Africa-Press – Liberia. The school, which once served over 100 children from nursery to Grade 6, has been operating with only two volunteer teachers for the past several years.
Dartuken Public School, a government-run elementary institution located in River Gee County’s District #1, Tienpo District, has been forced to close its doors after years of struggling with a critical shortage of teachers and lack of government support.
The school, which once served over 100 children from nursery to Grade 6, has been operating with only two volunteer teachers for the past several years, one of whom is Michael K. Doe, a retired educator who stepped in to keep the school running in the absence of paid staff.
“I’m still serving as principal because of the Liberian people and our community,” said Mr. Doe, who officially retired in 2019 but continued to work due to the vacuum created by the lack of teachers. “There’s no teacher. So we decided to be here until the government can bring teachers in.”

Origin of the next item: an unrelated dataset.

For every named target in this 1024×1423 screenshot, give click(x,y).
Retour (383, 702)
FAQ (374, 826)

According to Doe, the school was sustained not by government funding but by the goodwill and charity of the local community. However, even this support could not make up for the growing challenges of operating without salaries, trained staff, or basic educational materials. As a result, attendance decreased, and most students eventually dropped.
“Because of the lack of manpower to teach, the students also stopped coming,” he explained. “Many of them have gone to the goldfields. So we had no choice but to close the school down.”
The closure of Dartuken Public School has rippled across the community, exposing deep cracks in Liberia’s rural education system. With the school shuttered, many children have been left with no alternative but to venture into the nearby gold mining fields—exchanging classrooms for hard labor in a bid to support themselves or their families.
The situation has stirred growing frustration among residents of Dartuken Town, who are now appealing for urgent action from the Ministry of Education and their elected representative, Alexander Poure. The lack of intervention so far has only deepened concerns that the state is turning a blind eye to the plight of remote communities.
What’s unfolding in Dartuken is not an isolated case. Across River Gee County, several government schools remain closed or severely understaffed, the result of years of neglect, unpaid teacher salaries, and deteriorating infrastructure. The few that still function often do so under extreme conditions, relying on community charity or retired educators working without compensation.
This crisis reflects a broader systemic failure. In these rural districts, education is no longer a guarantee but a privilege for the few who can afford to travel or relocate. Without immediate government intervention—both in the deployment of trained teachers and the rehabilitation of abandoned schools—an entire generation may be lost to poverty and exploitation.
The Ministry of Education has yet to release any formal statement regarding the school’s closure or plans to address the broader crisis in River Gee County. Meanwhile, families in Tienpo District continue to wait—hoping that their children’s right to education has not been permanently buried beneath the dust of forgotten classrooms.